Goal ::
Rewrite everything from the line containing "You are a computer-use agent." down to the end of the rows, replacing "left sidebar" with "navigation panel" and leaving everything else unchanged. Omit the pictures from your answer.

Supplied entries ::
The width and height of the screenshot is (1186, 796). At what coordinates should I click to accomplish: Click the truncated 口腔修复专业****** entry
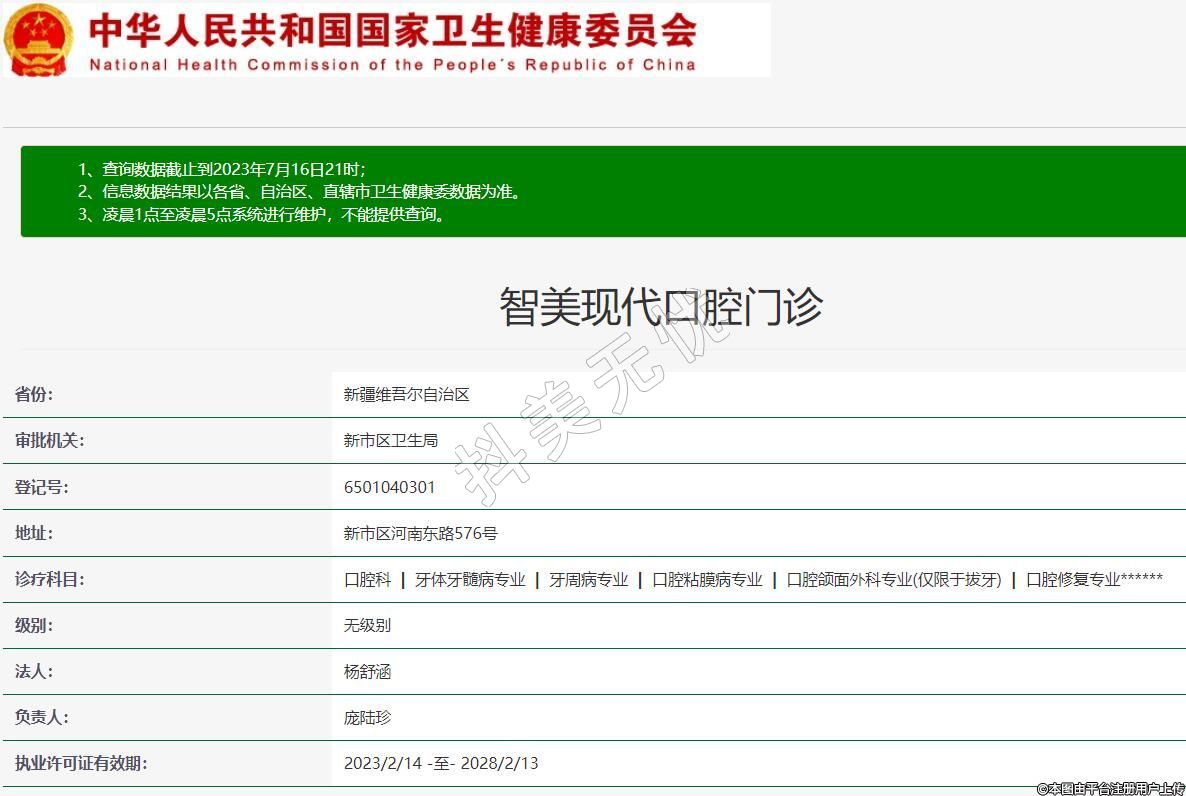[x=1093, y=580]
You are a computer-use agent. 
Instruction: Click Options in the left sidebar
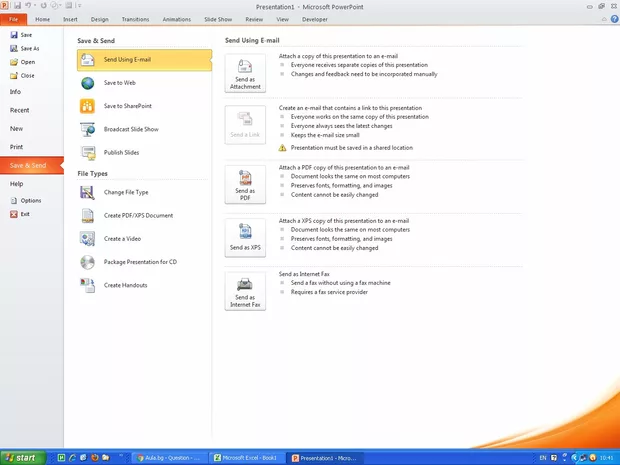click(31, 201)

Output ::
You are a computer-use agent. 
Instruction: Click Options in the navigation panel
click(31, 201)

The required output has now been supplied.